I will say there are a remarkable number of men in this industry who are tuned into the fact that women think, behave, and approach strategy differently, and in ways that make a lot of sense for the cannabis industry.

What would you say to aspiring female entrepreneurs about how to keep each other safe in the business world, how to empower themselves and other women?

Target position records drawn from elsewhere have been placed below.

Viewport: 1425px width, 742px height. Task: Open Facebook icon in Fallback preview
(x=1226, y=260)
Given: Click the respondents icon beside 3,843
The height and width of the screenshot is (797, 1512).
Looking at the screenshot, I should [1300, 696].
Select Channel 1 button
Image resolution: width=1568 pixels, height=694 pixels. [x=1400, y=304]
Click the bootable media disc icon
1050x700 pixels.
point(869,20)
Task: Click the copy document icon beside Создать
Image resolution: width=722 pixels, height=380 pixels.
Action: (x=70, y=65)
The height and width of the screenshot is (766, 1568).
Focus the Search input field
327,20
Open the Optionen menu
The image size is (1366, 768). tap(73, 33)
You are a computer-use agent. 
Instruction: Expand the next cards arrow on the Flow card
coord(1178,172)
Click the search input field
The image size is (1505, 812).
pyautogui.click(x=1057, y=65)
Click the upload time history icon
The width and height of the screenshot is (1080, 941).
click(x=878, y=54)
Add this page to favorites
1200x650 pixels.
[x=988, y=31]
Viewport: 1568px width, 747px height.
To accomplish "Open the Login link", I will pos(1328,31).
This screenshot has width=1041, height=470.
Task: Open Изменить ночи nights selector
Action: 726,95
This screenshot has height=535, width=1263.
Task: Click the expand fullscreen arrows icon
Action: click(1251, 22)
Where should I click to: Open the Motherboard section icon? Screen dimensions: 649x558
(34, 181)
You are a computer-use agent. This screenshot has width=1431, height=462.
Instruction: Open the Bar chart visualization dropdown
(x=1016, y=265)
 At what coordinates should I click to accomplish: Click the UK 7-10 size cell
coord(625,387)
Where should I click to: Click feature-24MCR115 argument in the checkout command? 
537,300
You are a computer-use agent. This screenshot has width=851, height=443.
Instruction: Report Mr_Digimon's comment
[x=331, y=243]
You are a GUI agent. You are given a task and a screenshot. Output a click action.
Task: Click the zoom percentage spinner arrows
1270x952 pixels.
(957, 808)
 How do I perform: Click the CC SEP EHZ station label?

Over the last 8-12 months, I feel the emergence of a Good Ol’ Girls’ network, not to rival the Good Ol’ Boys’ network, but I very much sense that I have tapped into a network of other female entrepreneurs and executives in companies, not just in cannabis, but in my tradeshow world and among my MBA classmates and their world. I feel like there’s this really healthy network of females that are helping move conversations, get things done, and all that. And the more that that happens, the men in many of these companies are going to have to have really strong and respected relationships with women because they are otherwise going to miss out on deal flow that’s coming through that network, on great hiring ideas, on business strategies or what the future of the industry looks like. They’re going to miss out on those things if they don’t have a tap into that network.

Where do you see Big Pharma playing a role [in cannabis]? It’s that big silently approaching ghost.

I think that it’s happening. It’s not just Big Pharma. It’s Big Alcohol, Big Tobacco – all of those and more. The big money is looking at this space and they have very longstanding interests about protecting their companies and their shareholders and they are not going to pull punches about that. How do we combat that? Through effective lobbying. Through really great relationships with our customers. Through continued public relations about cannabis and helping the general public understand what cannabis is and what it is not. Being honest about what it can and can’t do, or at least what we know it can and can’t do. Those sorts of things. I think it’s continuing to build that grassroots support to help people understand that this is a plant. It’s not a chemical, it’s not created in a lab. It’s a plant! It’s like your tomato. Okay, it’s more like your oregano, maybe.

How do you want to see MJ Biz grow?

We came at this honestly and told people what we were doing and stuck to our guns, and therefore have garnered the trust of this entire community that we are the unbiased, trusted resource and we’re going to tell it straight. From here we’re going to follow the industry, just like we always have. We started this convention five years ago because people said that they needed that platform. Maybe ten years from now, they need connections to many other industries and that’s what we’re providing. Maybe ten years from now, it’s a federally regulated product like pharma and the business needs become very different. We’ll continue to follow what the business needs are.